Two implementation of virtual batch norm lead to two differents results

510 Views Asked by At

Introductory question:

should both example code lead to different behavior on training (any loss / any optimizer) ?

# first code
inputs1 = tf.placeholder(shape=[16,1,32,32], dtype=tf.float32)
inputs2 = tf.placeholder(shape=[16,1,32,32], dtype=tf.float32)
full_inputs = tf.concat([inputs1, inputs2], axis=0)
with tf.variable_scope('convnet'):
     outputs = tf.nn.conv2d(inputs, kernel_size=[3,3], num_outputs=1, stride=[1,1], padding='VALID', data_format='NCHW')

# second code
inputs1 = tf.placeholder(shape=[16,1,32,32], dtype=tf.float32)
inputs2 = tf.placeholder(shape=[16,1,32,32], dtype=tf.float32)
full_inputs = tf.concat([inputs1, inputs2], axis=0)

with tf.variable_scope('convnet'):
    outputs1 = tf.nn.conv2d(inputs1, kernel_size=[3,3], num_outputs=1, stride=[1,1], padding='VALID', data_format='NCHW')

with tf.variable_scope('convnet', reuse=True):
    outputs2 = tf.nn.conv2d(inputs2, kernel_size=[3,3], num_outputs=1, stride=[1,1], padding='VALID', data_format='NCHW')

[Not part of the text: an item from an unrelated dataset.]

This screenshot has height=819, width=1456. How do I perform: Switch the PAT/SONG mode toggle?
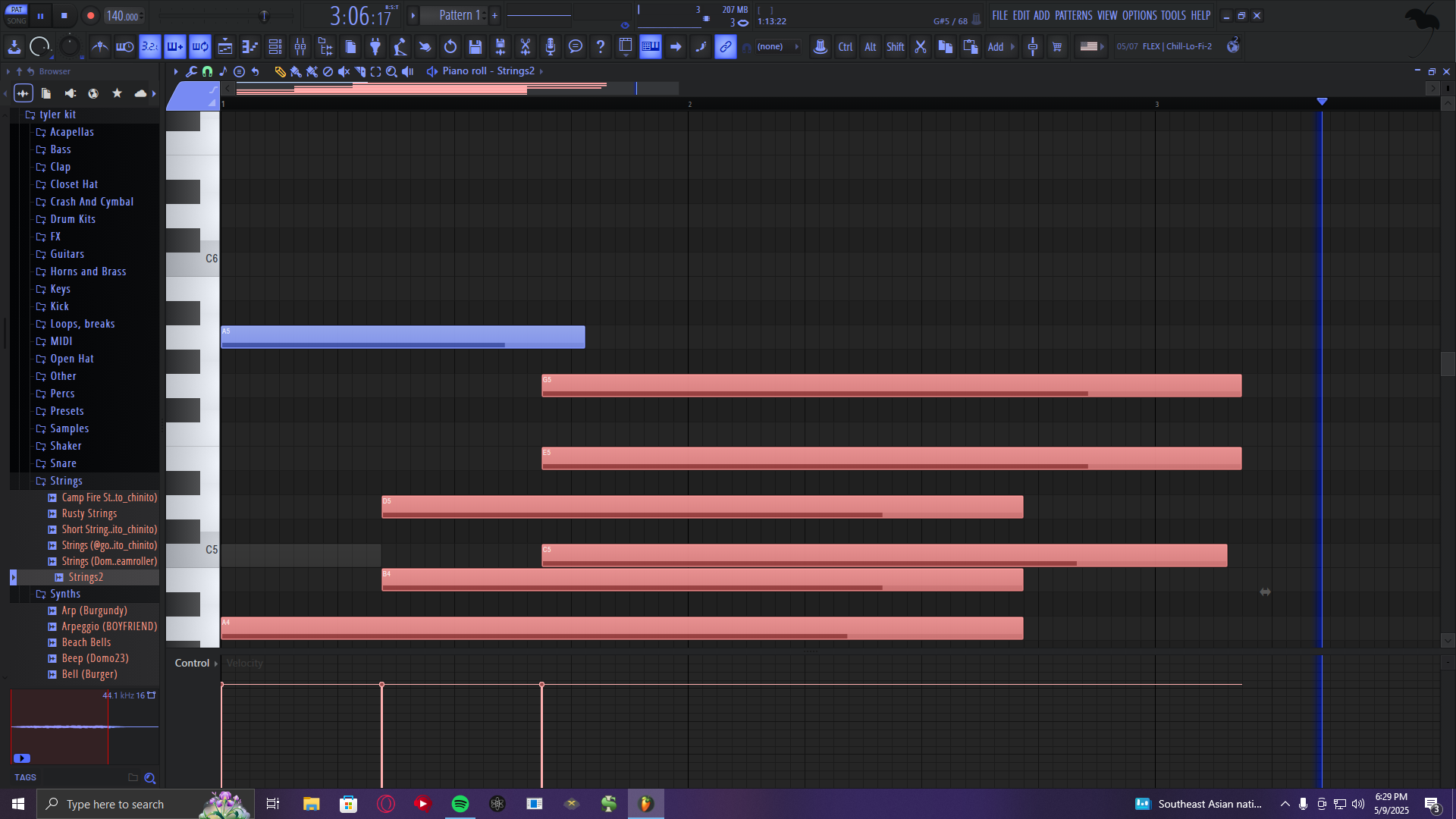click(17, 15)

outputs = tf.concat([outputs1, outputs2], axis=0)

My real case scenario:

I'm trying to implement virtual batch norm, I have two implementations which doesn't behave the same way widely inspired by the improved gan repository. Both implementation shown here are simplified to keep mostly what is different between them.

First implementation:

@add_arg_scope
def vbn_single(x, epsilon=1e-5, scope=None):
    assert isinstance(epsilon, float)
    shape = x.get_shape().as_list()
    if shape[0] is None:
        half_size = x.shape[0] // 2
    else:
        half_size = shape[0] // 2
    needs_reshape = len(shape) != 4
    if needs_reshape:
        orig_shape = shape
        if len(shape) == 2:
            x = tf.reshape(x, [shape[0], shape[1], 0, 0])
        elif len(shape) == 1:
            x = tf.reshape(x, [shape[0], 1, 1, 1])
        else:
            assert False, shape
        shape = x.get_shape().as_list()
    batch_size = int(x.get_shape()[0])
    with tf.variable_scope(scope, 'VBN'):
        ref_half = tf.slice(x, [0,0,0,0], [half_size, shape[1], \
                            shape[2], shape[3]])
        gamma = tf.get_variable("gamma", [1,shape[1],1,1],
                    initializer=tf.constant_initializer(1.))
        beta = tf.get_variable("beta", [1,shape[1],1,1],
                    initializer=tf.constant_initializer(0.))
        ref_mean, ref_var = tf.nn.moments(ref_half, [0,2,3], \
                                          keep_dims=True)
        inv_std = tf.rsqrt(ref_var + epsilon)
        coeff = inv_std * gamma
    return (x * coeff) + (beta - ref_mean * coeff)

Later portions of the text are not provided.